Confuso e se sentindo incomodado pela recusa ao beijo, ele assentiu e saiu andando em direção as árvores, avançando alguns metros. Já estava prestes a se transformar quando a ouviu dizer: E vá com ela.

–O quê?

–Vá embora com Mayta.

–Elvira...

–Você quer ir com ela. Sabe disso.

–Basta!- Ele gritou tão furioso que até a nova Rainha estremeceu. Rapidamente, o rapaz encurtou o espaço adquirido entre os dois. Seus olhos queimavam e fitaram os de Elvira intensamente. Uma raiva... Ou seria dor? Estava estampada ali.

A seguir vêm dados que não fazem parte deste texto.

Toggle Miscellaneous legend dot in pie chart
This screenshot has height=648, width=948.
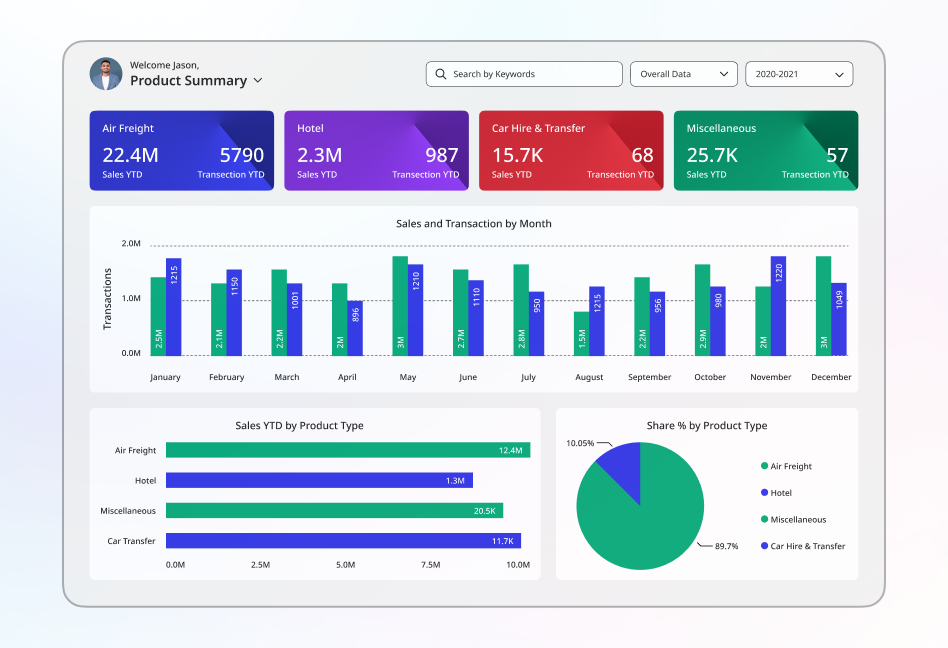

–Você quer se livra de mim, Senhora,– falou sarcástico- mas sabe que não pode. Sabe muito bem disso. Fomos prometidos um ao outro. Somos noivos! Pare de achar que eu tenho qualquer opção de deixa-la. Mamãe nos criou para ficarmos juntos. Não vou quebrar esse compromisso e muito menos abandonar o povo agora que ela morreu, só porque você decidiu o que eu quero fazer.

Os dois permaneceram parados. Quietos. A raiva deu lugar a adrenalina. Os lábios, tão próximos, subitamente pareciam convidativos para ambos. Mais uma vez ele chegou perto, muito perto, perigosamente perto.

–Vá.- Ela sussurrou antes que o contato ocorresse.

A tensão confusa espalhou-se entre os dois.

–Sim eu vou! - Ele pareceu lembrar que estava irritado e saiu de junto dela furioso. –Mas não vou sair da floresta! – Dito isso, transformou-se em pássaro e voou para longe.

Elvira o observou.

Seus punhos se fecharam expressando a raiva que sentia. Olhou ao redor lentamente. Estava sozinha. Sem mãe, sem pai, tios, prima ou noivo. Agora todos não a queriam. E estava sozinha.

“Que belo modo de começar um reinado”. Pensou, sentindo-se perdida. As palavras duras de Vougan voltaram a sua mente.

–E mesmo assim você a ama, Vougan.- Declarou para ninguém com a voz embargada. Mas não chorou. Já tinha derramado todas as lágrimas que podia oferecer em um dia.